KMD User Rewards Must Be Claimed Monthly
Users who own at least 10 KMD (and the corresponding private keys) currently receive 5% user rewards for holding those coins and moving them at least once per year. If one year passes without the coins being moved, the rewards stop accumulating. Once the KMD is moved, the owner begins receiving rewards again.
Soon, the rewards system will change slightly. Starting at block 1 Million, users will need to move their funds once per month to earn full rewards. In Agama wallet, users can send funds back to themselves, and therefore collect their rewards, with literally one click of a button.
This new reward system is being implemented to encourage users to be active and use KMD more often.

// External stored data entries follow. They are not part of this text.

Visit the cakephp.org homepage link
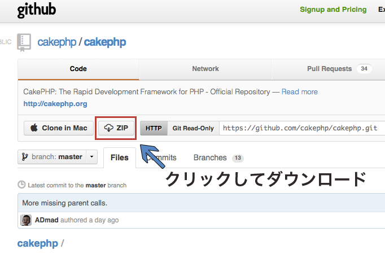 click(x=55, y=104)
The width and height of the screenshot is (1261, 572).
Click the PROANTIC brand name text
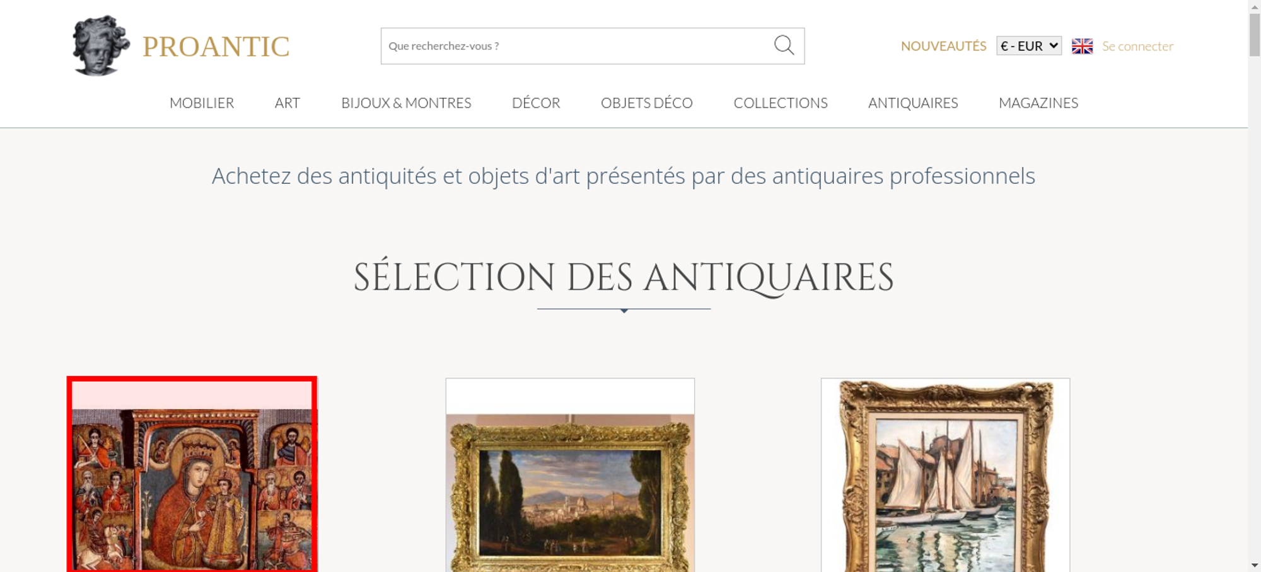tap(216, 47)
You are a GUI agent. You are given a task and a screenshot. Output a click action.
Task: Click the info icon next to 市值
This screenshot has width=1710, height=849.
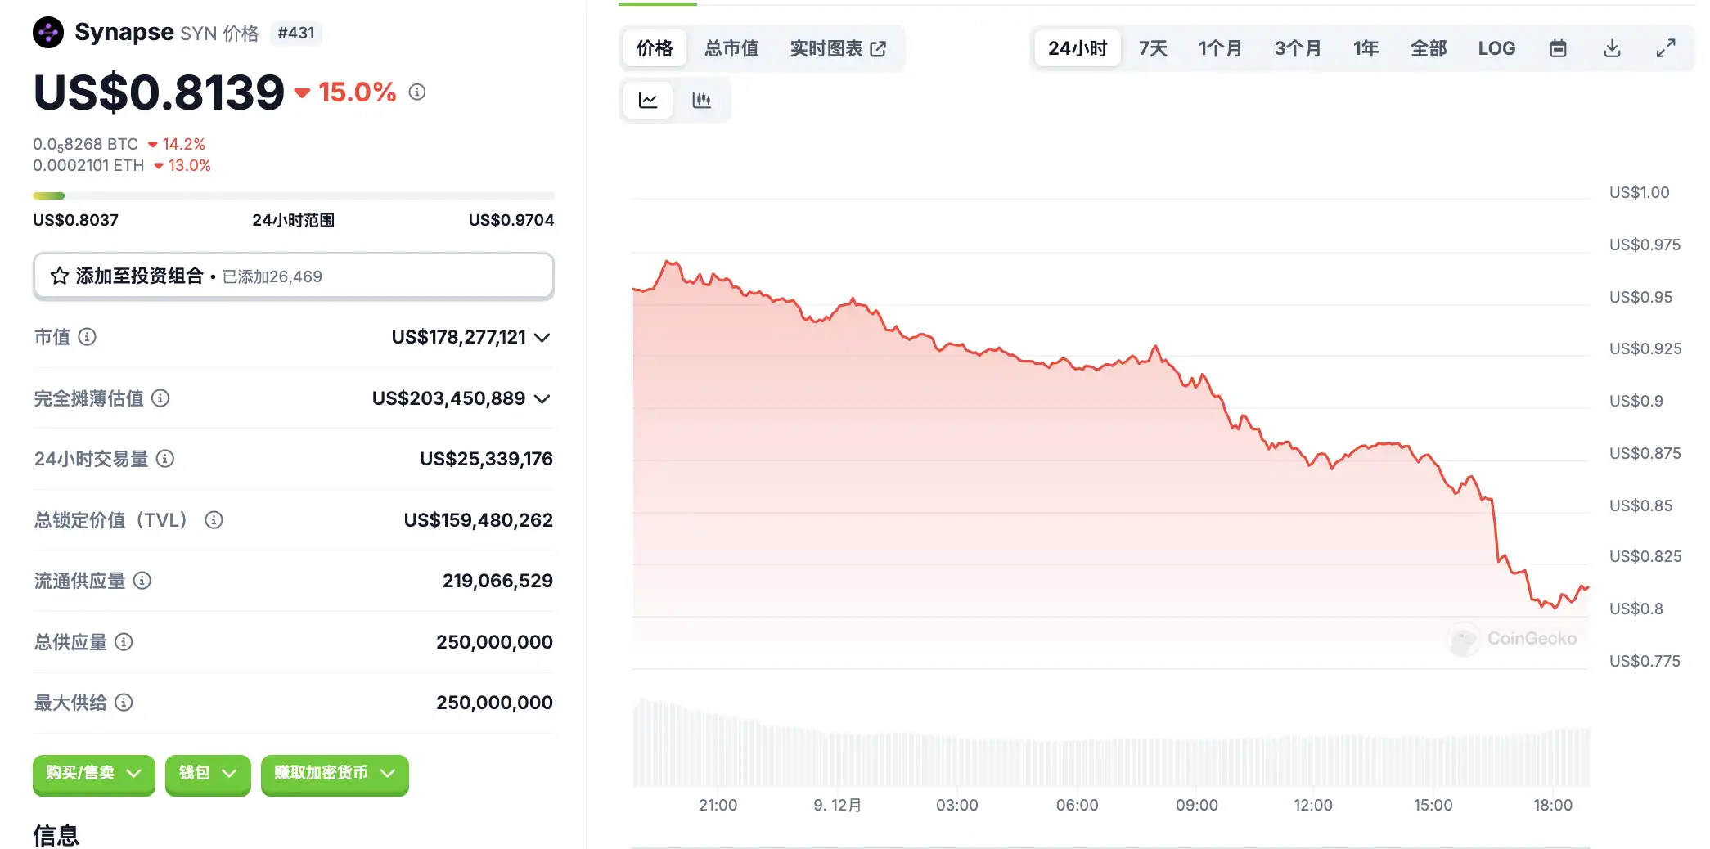[87, 336]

In return for moving their KMD once a month, users will receive a maximum annual reward of 5%.
The user rewards are built into the Komodo codebase. More specifically, every UTXO is created with the ability to increase in value by 5% per year. The increase begins one hour after each new UTXO is generated. If left alone for one month, the UTXO will have a 5/12% increase.

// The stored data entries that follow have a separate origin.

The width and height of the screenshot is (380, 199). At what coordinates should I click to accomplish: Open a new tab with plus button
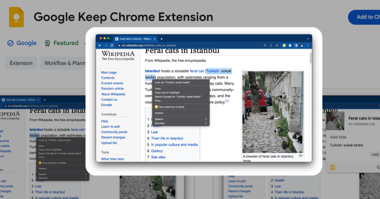(x=161, y=39)
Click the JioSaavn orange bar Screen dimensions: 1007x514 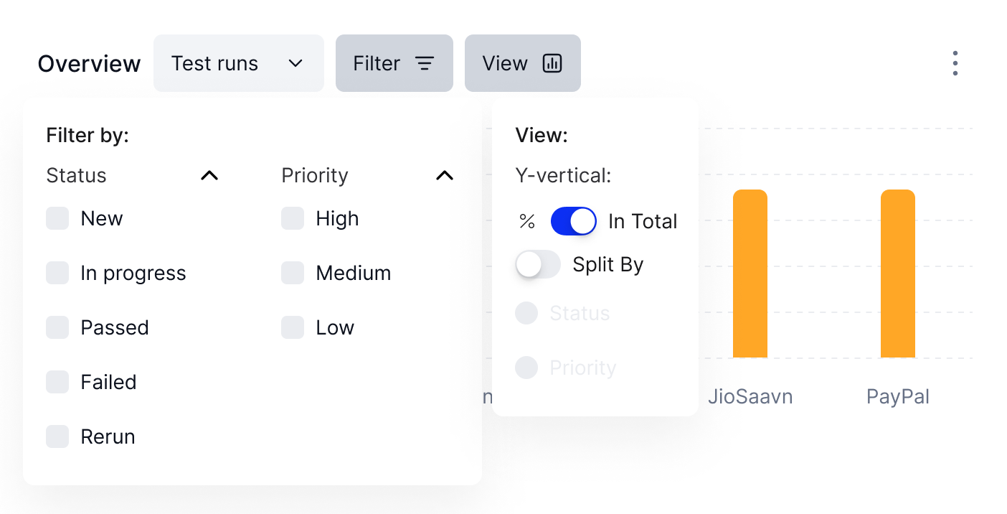click(750, 274)
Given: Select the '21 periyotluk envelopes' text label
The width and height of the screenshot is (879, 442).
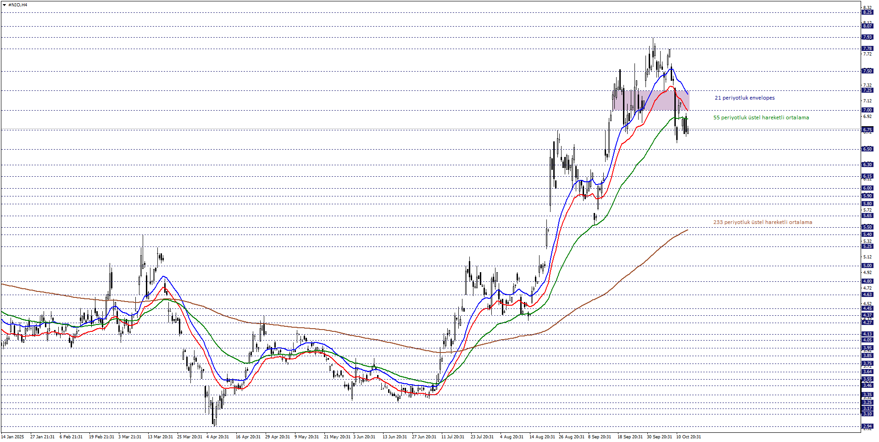Looking at the screenshot, I should coord(744,98).
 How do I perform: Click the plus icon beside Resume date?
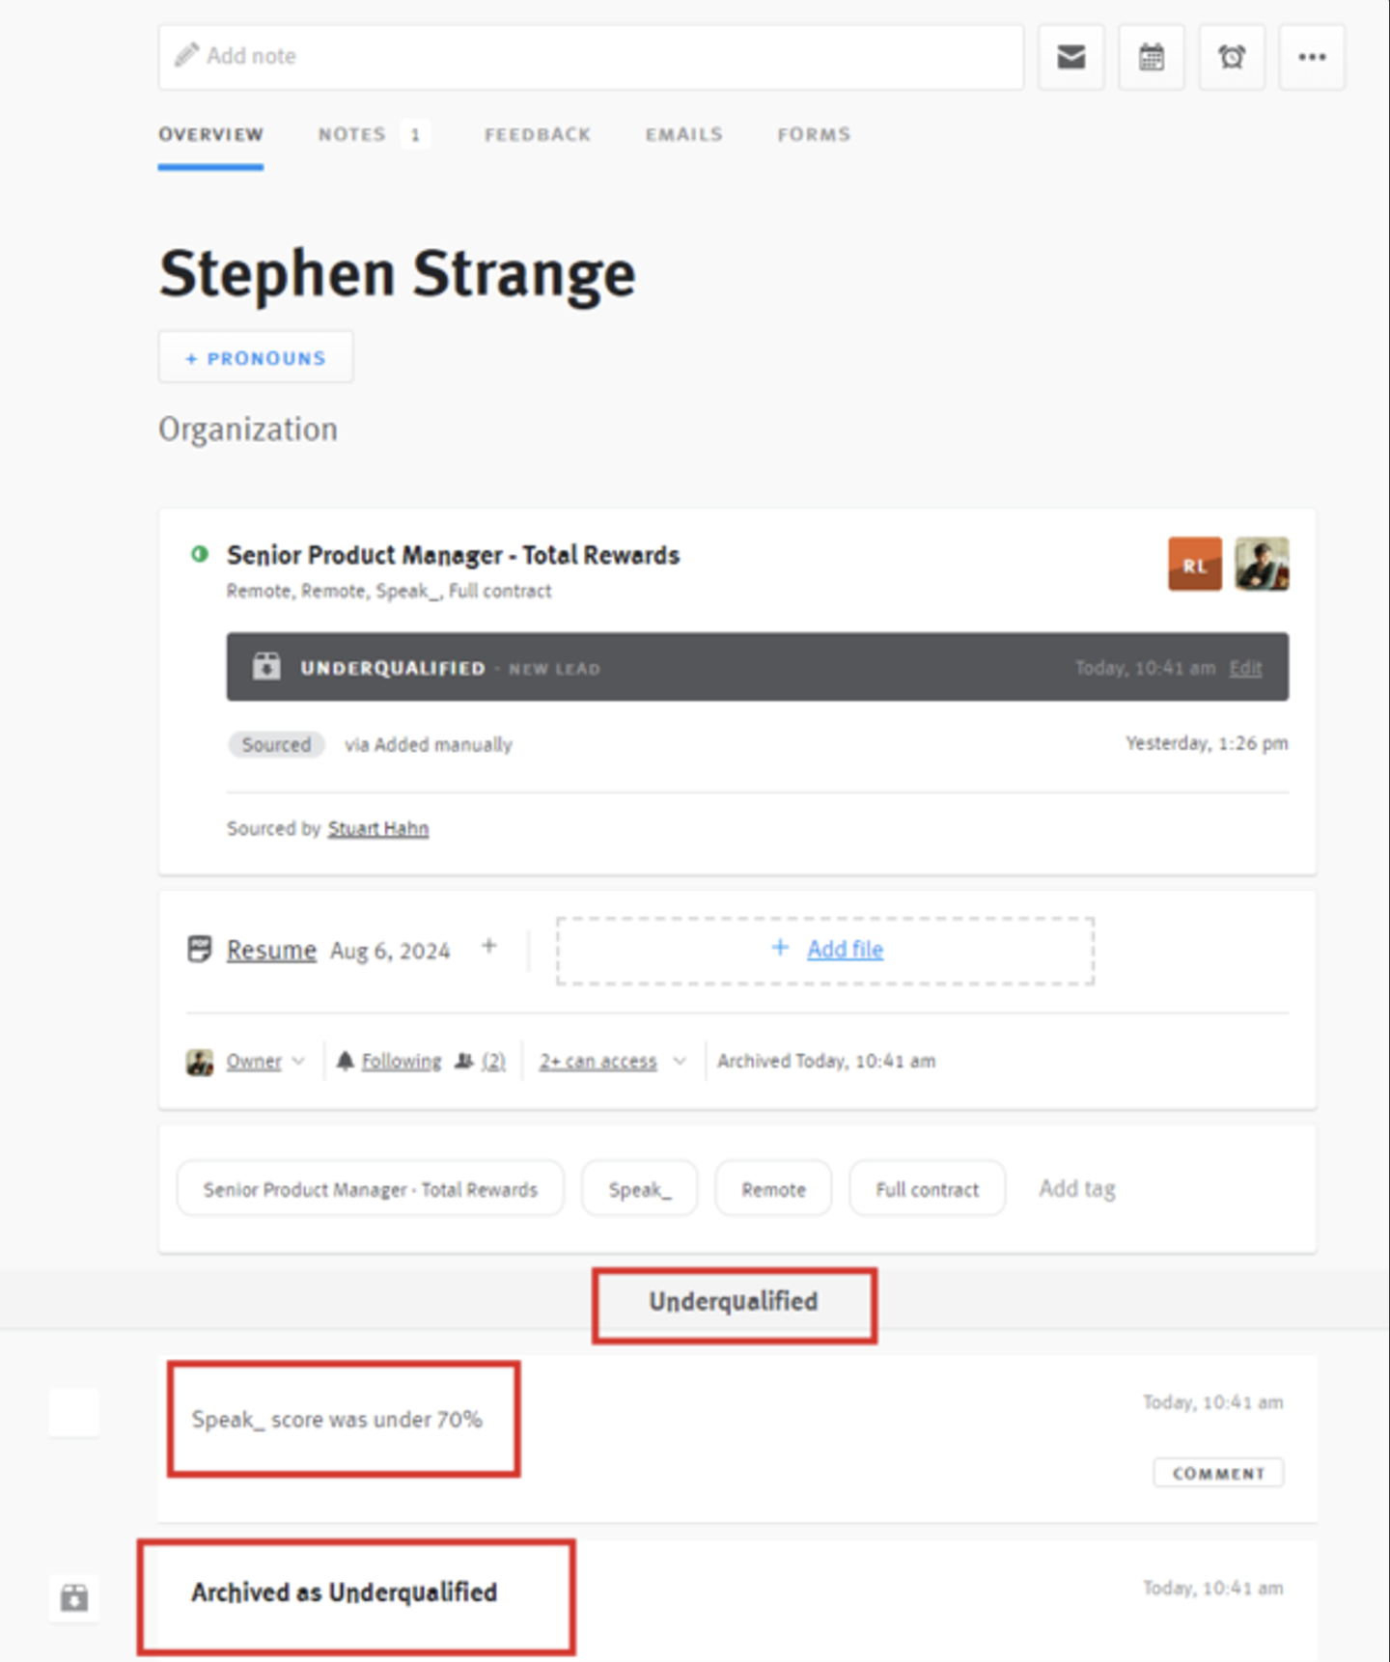click(489, 946)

Imagine that you deposit 100 KMD into Agama wallet and wait 30 days. At that point, you could collect your rewards and receive 100.4167 KMD. Then, the rewards would begin accumulating on that new, slightly larger balance. After another 30 days, the reward could be collected for a new total of 100.835 KMD. And so on, until at the end of the 12th month, when the final sum would be approximately 105 KMD.
Your final balance may actually be slightly more, as KMD rewards are technically 5.1% minus the twelve transaction fees required to claim the reward each month.
Komodo is pleased to offer these rewards to active users who hold their funds in an eligible wallet. Remember to log into your wallet and move your KMD once per month in order to receive the full reward.
Unfortunately, Komodo cannot guarantee that all third-party wallets will allow users to claim their rewards. In particular, users who hold their KMD on a Ledger wallet are currently not eligible to claim the 5% rewards.
While Ledger hardware wallets are an extremely safe way to store cryptocurrency, there is a technical limitation that prevents users from collecting rewards if their KMD is stored on a Ledger wallet.
We recommend using Agama wallet instead, which allows users to easily claim rewards with just one click.
Komodo's UTXO-Based Smart Contracts
The updates at Block 1 Million will bring the implementation of the first four UTXO-based smart contracts to Komodo Platform: Assets, Faucet, Rewards, and Dice contracts.
The Assets contract allows any blockchain on the Komodo ecosystem to create tokens on-chain. One native coin from any assetchain can create as many as 100 Million tokens, which can then serve to represent assets.
The Faucet smart contract is exactly what it sounds like: a faucet that allows users to draw a fraction of a token (given that they meet a set of conditions).
The Rewards contract is a way to give users a reward for locking their funds into a Custom Consensus module address for a specific length of time. It's similar to the incentives of a Masternode coin.
Finally, the Dice smart contract is simply a dice game. It's completely blockchain-enforced and doesn’t require users to download any software or sign up for services. The results of each round of play are known within a few seconds.
Update Before Block 1 Million
For notary nodes, miners, mining pools, exchanges, and developers, this update is mandatory. Please make sure to activate the new code well in advance of block 1 Million to avoid any issues. Instructions on how to update can be found here.
All users of Agama wallet must update to the latest version. This is true for both Native Mode and Lite Mode (SPV Mode) users. The latest version of Agama wallet can be downloaded here.
Thanks for your understanding and cooperation.